Sturm

von HKWs Pinnwand

Ruhe bewahren und warten, bis sich das Unwetter beruhigt hat. Mehr geht zurzeit nicht.

Dieses Lebenszeichen muss nun endlich sein, ich bin es den Lesern meines Blogs längst schuldig. Warum habe ich seit Wochen nichts veröffentlicht? Weil ich nicht konnte. Weil ich nicht wusste, was ich schreiben soll. Seit mehr als drei Jahrzehnten veröffentliche ich Artikel, Reportagen, Fachtexte, Geschichten – und nicht zuletzt damit auch meine persönliche Meinung. Ich kritisiere und schwärme, beschreibe oder erkläre, stelle Fragen und suche Antworten. Daran hat sich nichts geändert, wie denn auch: Ich bin und bleibe Autorin, ich war und bin eine, die schreibt.
Die vergangenen Wochen haben mich keineswegs sprachlos werden lassen. Aber den heftig tobenden Gedankensturm in meinem Kopf wollte ich niemandem zumuten.
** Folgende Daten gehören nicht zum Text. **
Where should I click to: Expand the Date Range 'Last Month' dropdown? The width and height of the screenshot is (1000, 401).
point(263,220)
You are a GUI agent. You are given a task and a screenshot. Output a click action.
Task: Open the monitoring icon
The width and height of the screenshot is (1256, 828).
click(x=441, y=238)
Ich fand es sinnlos, all den Kommentaren und Berichten sämtlicher Medienkanäle meine emotionsgeladenen Gedanken hinzuzufügen zum Völkermord in der Ukraine, zu dem Leid der Geflüchteten, zur Inflationsrate, die wie eine Rakete steigt oder zur Pandemie, immer wieder und immer noch zur Pandemie.
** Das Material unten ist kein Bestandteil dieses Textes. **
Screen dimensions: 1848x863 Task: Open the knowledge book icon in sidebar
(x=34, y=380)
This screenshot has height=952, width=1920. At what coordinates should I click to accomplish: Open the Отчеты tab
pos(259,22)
„HKW schreibt Realistisches, Fiktives und Verrücktes“, so ist auf meiner Homepage zu lesen. Mit diesem Motto startete ich Mein blauer Lippenstift, und grundsätzlich stimmt das nach wir vor. Schriebe ich Statements zu den genannten Themen, hieße das, meine widersprüchlichen, abwechselnd von Wut, Bestürzung, Trauer, Hilflosigkeit oder Angst befeuerten Gedanken selbst zu lesen, vor allem jedoch würde ich die Blogbesucher damit belasten. Ich musste erkennen, Gedanken aufzuschreiben ist nur so lange hilfreich, wie es den Kopf leert und den Gedankenfluss beruhigt, wenn es Erkenntnisse offenlegt, um Sinn von Unsinn trennen zu können. In den Wochen nach der russischen Invasion ging dieses für mich bis dahin so wichtige Regulativ verloren. Ich konnte nicht mehr schreiben. Stattdessen las ich Bücher und schaute Unmengen von Serien, die mich von der Realität ablenkten. Auch Fiktives oder Verrücktes zu ersinnen scheint bis heute kaum möglich. Selbst die Monday Morning Cupcakes stelle ich infrage. Wem bringen sie Freude? Wen interessieren in diesen Tagen nette Tanzfilmchen oder Dekotipps?
Darüber werde ich weiter nachdenken. Mein blauer Lippenstift ist und bleibt ein Teil von mir, von Heide Kuhn-Winkler, von einer Frau, die schreibt.
Noch wütet der Sturm in meinen Gedanken unvermindert weiter. Doch er wird sich legen. Irgendwann.